TASK DESCRIPTION:
Every entry must appear in the answer exactly as it does here.

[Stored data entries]
◆ ◆ ◆ ◆ ◆
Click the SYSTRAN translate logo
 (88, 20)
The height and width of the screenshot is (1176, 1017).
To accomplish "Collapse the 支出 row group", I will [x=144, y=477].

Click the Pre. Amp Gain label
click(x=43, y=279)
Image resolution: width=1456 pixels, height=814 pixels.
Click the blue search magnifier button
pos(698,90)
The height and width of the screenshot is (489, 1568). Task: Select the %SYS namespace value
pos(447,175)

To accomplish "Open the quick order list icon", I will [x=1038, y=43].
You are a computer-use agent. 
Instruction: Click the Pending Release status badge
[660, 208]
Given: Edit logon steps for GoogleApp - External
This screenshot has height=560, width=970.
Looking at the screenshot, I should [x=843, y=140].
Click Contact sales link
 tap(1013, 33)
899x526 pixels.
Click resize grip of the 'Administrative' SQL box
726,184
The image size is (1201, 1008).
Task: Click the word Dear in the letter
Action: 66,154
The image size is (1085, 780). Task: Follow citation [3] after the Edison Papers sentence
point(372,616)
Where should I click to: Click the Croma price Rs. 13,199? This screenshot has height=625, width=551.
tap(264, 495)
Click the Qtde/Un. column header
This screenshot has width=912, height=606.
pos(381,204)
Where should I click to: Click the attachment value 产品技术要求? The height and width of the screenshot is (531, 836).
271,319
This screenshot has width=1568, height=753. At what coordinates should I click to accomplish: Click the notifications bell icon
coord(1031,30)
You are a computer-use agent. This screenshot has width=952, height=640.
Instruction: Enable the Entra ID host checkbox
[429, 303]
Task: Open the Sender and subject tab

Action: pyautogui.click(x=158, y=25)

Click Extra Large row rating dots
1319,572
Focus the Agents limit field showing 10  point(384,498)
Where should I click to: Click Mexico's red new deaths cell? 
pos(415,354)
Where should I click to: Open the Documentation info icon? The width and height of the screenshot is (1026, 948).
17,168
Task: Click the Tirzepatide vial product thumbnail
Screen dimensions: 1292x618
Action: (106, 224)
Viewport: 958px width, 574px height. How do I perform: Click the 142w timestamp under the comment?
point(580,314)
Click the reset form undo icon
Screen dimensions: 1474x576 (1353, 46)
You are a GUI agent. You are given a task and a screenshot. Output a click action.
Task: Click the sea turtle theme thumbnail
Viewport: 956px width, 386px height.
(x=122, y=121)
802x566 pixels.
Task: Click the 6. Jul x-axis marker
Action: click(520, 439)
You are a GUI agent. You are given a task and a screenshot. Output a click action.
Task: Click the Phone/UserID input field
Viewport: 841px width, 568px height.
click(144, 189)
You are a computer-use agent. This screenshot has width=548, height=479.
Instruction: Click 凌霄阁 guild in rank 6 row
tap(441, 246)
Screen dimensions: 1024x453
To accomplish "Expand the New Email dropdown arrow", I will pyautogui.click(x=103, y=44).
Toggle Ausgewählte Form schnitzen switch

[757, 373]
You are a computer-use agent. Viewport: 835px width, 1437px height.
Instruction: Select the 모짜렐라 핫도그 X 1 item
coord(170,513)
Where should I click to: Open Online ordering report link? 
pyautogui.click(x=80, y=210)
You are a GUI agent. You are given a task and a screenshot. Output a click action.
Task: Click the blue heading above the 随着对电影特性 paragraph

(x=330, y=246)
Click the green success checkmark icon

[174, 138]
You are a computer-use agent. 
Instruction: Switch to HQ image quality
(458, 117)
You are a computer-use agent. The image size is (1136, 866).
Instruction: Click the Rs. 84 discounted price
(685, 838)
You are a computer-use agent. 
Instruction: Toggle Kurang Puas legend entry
◆ ◆ ◆ ◆ ◆
ANSWER SPACE:
Click the SYSTRAN translate logo
 (88, 20)
The height and width of the screenshot is (1176, 1017).
To accomplish "Collapse the 支出 row group", I will [x=144, y=477].

Click the Pre. Amp Gain label
click(x=43, y=279)
Image resolution: width=1456 pixels, height=814 pixels.
Click the blue search magnifier button
pos(698,90)
The height and width of the screenshot is (489, 1568). Task: Select the %SYS namespace value
pos(447,175)

To accomplish "Open the quick order list icon", I will [x=1038, y=43].
You are a computer-use agent. 
Instruction: Click the Pending Release status badge
[660, 208]
Given: Edit logon steps for GoogleApp - External
This screenshot has height=560, width=970.
Looking at the screenshot, I should [x=843, y=140].
Click Contact sales link
 tap(1013, 33)
899x526 pixels.
Click resize grip of the 'Administrative' SQL box
726,184
The image size is (1201, 1008).
Task: Click the word Dear in the letter
Action: 66,154
The image size is (1085, 780). Task: Follow citation [3] after the Edison Papers sentence
point(372,616)
Where should I click to: Click the Croma price Rs. 13,199? This screenshot has height=625, width=551.
tap(264, 495)
Click the Qtde/Un. column header
This screenshot has width=912, height=606.
pos(381,204)
Where should I click to: Click the attachment value 产品技术要求? The height and width of the screenshot is (531, 836).
271,319
This screenshot has width=1568, height=753. At what coordinates should I click to accomplish: Click the notifications bell icon
coord(1031,30)
You are a computer-use agent. This screenshot has width=952, height=640.
Instruction: Enable the Entra ID host checkbox
[429, 303]
Task: Open the Sender and subject tab

Action: pyautogui.click(x=158, y=25)

Click Extra Large row rating dots
1319,572
Focus the Agents limit field showing 10  point(384,498)
Where should I click to: Click Mexico's red new deaths cell? 
pos(415,354)
Where should I click to: Open the Documentation info icon? The width and height of the screenshot is (1026, 948).
17,168
Task: Click the Tirzepatide vial product thumbnail
Screen dimensions: 1292x618
Action: (106, 224)
Viewport: 958px width, 574px height. How do I perform: Click the 142w timestamp under the comment?
point(580,314)
Click the reset form undo icon
Screen dimensions: 1474x576 (1353, 46)
You are a GUI agent. You are given a task and a screenshot. Output a click action.
Task: Click the sea turtle theme thumbnail
Viewport: 956px width, 386px height.
(x=122, y=121)
802x566 pixels.
Task: Click the 6. Jul x-axis marker
Action: click(520, 439)
You are a GUI agent. You are given a task and a screenshot. Output a click action.
Task: Click the Phone/UserID input field
Viewport: 841px width, 568px height.
click(144, 189)
You are a computer-use agent. This screenshot has width=548, height=479.
Instruction: Click 凌霄阁 guild in rank 6 row
tap(441, 246)
Screen dimensions: 1024x453
To accomplish "Expand the New Email dropdown arrow", I will pyautogui.click(x=103, y=44).
Toggle Ausgewählte Form schnitzen switch

[757, 373]
You are a computer-use agent. Viewport: 835px width, 1437px height.
Instruction: Select the 모짜렐라 핫도그 X 1 item
coord(170,513)
Where should I click to: Open Online ordering report link? 
pyautogui.click(x=80, y=210)
You are a GUI agent. You are given a task and a screenshot. Output a click action.
Task: Click the blue heading above the 随着对电影特性 paragraph

(x=330, y=246)
Click the green success checkmark icon

[174, 138]
You are a computer-use agent. 
Instruction: Switch to HQ image quality
(458, 117)
You are a computer-use agent. The image size is (1136, 866).
Instruction: Click the Rs. 84 discounted price
(685, 838)
You are a computer-use agent. 
Instruction: Toggle Kurang Puas legend entry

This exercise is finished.